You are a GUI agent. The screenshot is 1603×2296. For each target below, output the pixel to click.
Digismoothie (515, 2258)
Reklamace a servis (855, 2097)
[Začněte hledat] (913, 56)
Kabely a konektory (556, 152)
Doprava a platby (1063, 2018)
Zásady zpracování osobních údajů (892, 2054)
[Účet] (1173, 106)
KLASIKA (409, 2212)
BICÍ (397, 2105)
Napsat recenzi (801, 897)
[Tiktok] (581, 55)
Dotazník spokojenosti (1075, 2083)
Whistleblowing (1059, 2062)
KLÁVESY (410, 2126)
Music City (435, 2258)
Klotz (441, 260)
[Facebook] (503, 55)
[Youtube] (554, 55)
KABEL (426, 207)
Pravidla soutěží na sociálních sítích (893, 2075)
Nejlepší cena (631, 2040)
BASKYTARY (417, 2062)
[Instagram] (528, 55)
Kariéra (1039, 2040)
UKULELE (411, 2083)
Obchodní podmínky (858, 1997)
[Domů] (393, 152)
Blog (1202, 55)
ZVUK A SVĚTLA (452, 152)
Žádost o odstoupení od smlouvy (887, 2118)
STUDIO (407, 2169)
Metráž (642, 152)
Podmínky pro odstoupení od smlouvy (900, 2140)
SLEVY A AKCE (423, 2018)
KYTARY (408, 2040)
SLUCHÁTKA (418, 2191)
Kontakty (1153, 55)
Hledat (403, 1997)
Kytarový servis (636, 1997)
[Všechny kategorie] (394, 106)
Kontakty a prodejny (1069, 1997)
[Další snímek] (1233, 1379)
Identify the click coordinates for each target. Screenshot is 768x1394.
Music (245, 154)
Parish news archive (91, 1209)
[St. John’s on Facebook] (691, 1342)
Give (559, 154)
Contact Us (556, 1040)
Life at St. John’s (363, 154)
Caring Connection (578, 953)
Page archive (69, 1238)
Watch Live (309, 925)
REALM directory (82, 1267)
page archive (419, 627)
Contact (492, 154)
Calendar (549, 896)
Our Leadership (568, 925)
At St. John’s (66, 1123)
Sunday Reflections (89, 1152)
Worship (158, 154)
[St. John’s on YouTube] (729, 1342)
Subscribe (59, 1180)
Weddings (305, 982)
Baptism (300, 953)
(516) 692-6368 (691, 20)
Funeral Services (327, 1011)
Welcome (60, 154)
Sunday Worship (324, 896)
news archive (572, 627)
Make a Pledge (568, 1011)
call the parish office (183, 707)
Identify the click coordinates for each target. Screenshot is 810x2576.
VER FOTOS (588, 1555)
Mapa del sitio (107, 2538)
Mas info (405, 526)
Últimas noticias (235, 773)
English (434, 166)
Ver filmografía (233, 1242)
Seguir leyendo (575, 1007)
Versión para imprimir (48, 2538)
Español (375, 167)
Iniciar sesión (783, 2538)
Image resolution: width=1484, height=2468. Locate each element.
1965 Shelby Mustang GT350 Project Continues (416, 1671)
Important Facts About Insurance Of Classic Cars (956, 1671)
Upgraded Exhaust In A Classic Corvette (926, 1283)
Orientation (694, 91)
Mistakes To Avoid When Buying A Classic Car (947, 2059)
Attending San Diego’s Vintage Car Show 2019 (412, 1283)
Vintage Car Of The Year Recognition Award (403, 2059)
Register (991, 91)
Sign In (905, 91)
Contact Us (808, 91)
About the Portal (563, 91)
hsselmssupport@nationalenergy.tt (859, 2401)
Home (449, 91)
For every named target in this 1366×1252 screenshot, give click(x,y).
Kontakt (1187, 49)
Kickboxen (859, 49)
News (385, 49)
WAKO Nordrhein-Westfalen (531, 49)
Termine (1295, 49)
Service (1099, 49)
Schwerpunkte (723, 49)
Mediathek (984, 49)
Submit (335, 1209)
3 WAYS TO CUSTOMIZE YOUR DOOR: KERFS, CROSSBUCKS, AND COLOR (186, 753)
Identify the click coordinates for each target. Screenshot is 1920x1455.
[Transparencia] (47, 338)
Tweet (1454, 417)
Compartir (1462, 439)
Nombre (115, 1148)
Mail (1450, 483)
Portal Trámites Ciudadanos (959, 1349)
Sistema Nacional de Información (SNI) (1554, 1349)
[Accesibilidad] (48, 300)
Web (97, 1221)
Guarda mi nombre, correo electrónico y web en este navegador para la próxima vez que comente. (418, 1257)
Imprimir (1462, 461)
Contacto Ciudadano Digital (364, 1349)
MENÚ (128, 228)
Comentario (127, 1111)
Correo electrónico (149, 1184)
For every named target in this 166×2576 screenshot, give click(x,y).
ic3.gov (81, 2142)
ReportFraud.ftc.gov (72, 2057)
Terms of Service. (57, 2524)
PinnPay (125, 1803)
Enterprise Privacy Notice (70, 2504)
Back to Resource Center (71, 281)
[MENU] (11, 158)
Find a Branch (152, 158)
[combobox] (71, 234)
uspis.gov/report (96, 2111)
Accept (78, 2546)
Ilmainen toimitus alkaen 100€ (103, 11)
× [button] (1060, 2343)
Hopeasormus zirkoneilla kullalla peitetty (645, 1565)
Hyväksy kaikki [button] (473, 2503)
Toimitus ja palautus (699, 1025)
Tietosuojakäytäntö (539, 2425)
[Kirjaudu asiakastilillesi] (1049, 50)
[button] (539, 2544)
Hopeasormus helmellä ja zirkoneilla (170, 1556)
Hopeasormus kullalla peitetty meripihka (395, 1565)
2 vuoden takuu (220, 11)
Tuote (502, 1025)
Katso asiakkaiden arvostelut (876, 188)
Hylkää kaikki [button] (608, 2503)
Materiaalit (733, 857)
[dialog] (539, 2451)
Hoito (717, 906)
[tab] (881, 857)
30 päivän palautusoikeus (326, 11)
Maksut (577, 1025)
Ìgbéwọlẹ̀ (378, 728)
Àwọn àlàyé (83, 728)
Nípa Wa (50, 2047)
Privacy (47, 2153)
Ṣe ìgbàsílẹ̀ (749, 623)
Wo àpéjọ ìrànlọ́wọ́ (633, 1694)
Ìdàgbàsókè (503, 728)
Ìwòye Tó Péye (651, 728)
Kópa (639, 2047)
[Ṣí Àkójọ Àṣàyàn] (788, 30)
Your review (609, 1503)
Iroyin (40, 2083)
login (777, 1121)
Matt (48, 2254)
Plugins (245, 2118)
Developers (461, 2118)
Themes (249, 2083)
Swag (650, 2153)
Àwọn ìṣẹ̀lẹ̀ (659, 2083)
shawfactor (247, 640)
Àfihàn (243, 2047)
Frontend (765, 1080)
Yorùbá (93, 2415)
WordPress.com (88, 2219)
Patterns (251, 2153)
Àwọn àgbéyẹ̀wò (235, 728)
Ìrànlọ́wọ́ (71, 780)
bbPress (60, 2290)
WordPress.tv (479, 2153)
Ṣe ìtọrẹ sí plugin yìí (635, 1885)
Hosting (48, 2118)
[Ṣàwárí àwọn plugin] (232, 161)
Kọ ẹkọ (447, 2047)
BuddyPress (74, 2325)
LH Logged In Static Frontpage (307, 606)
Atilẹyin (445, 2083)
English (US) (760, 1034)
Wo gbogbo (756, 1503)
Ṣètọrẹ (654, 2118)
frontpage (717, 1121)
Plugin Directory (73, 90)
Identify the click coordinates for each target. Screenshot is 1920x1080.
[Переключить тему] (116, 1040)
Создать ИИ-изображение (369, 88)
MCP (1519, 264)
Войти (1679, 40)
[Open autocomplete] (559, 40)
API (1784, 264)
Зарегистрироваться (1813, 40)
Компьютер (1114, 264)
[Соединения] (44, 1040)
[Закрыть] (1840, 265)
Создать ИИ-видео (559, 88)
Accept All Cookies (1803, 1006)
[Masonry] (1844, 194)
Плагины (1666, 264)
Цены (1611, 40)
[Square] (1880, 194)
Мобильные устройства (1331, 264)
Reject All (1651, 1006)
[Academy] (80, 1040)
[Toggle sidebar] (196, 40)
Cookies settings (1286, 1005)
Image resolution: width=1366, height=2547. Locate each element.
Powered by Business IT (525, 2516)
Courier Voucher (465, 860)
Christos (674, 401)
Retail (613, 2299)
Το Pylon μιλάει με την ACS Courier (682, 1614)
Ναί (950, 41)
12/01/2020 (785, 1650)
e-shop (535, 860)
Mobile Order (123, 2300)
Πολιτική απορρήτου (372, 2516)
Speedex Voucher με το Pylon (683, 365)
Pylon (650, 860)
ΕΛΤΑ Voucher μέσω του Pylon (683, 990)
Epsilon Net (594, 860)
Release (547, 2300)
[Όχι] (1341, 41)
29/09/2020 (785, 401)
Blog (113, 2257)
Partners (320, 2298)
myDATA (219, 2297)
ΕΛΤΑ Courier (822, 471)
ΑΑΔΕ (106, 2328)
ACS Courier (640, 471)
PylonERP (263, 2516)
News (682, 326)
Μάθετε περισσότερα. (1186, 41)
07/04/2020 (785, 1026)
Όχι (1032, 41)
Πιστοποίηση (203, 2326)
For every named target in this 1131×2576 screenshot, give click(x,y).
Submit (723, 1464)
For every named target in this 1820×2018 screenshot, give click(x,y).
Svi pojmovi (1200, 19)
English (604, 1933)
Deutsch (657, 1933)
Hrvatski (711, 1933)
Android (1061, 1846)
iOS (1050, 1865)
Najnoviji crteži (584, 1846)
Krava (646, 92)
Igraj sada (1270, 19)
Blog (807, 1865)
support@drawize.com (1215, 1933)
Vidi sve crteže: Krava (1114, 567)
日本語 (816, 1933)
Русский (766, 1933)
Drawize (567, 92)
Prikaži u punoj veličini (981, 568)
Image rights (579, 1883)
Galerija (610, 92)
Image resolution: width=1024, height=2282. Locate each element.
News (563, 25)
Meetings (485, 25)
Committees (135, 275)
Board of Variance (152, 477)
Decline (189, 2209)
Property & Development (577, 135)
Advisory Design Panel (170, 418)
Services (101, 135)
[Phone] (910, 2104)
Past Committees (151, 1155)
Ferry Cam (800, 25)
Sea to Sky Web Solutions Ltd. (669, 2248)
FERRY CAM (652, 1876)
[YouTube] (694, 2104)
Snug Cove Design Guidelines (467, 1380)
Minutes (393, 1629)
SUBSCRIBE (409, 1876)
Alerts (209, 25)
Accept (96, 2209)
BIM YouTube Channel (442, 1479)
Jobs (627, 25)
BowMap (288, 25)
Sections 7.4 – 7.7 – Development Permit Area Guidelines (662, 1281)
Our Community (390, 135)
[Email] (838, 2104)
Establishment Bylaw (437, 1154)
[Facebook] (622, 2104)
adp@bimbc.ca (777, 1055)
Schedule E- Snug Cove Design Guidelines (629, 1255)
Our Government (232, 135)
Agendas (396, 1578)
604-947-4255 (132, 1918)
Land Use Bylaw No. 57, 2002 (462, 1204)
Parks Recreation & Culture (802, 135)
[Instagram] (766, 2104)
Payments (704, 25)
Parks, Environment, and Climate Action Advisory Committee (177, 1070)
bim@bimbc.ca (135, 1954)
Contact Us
● ● ● ●
-- Problem to work on --
Lines to set down from above: the line with "Mapa del sitio (107, 2538)", the line with "Sign In (905, 91)", and every line between, each exactly as written.

-- Reply --
Mapa del sitio (107, 2538)
Mas info (405, 526)
Últimas noticias (235, 773)
English (434, 166)
Ver filmografía (233, 1242)
Seguir leyendo (575, 1007)
Versión para imprimir (48, 2538)
Español (375, 167)
Iniciar sesión (783, 2538)
Image resolution: width=1484, height=2468. Locate each element.
1965 Shelby Mustang GT350 Project Continues (416, 1671)
Important Facts About Insurance Of Classic Cars (956, 1671)
Upgraded Exhaust In A Classic Corvette (926, 1283)
Orientation (694, 91)
Mistakes To Avoid When Buying A Classic Car (947, 2059)
Attending San Diego’s Vintage Car Show 2019 (412, 1283)
Vintage Car Of The Year Recognition Award (403, 2059)
Register (991, 91)
Sign In (905, 91)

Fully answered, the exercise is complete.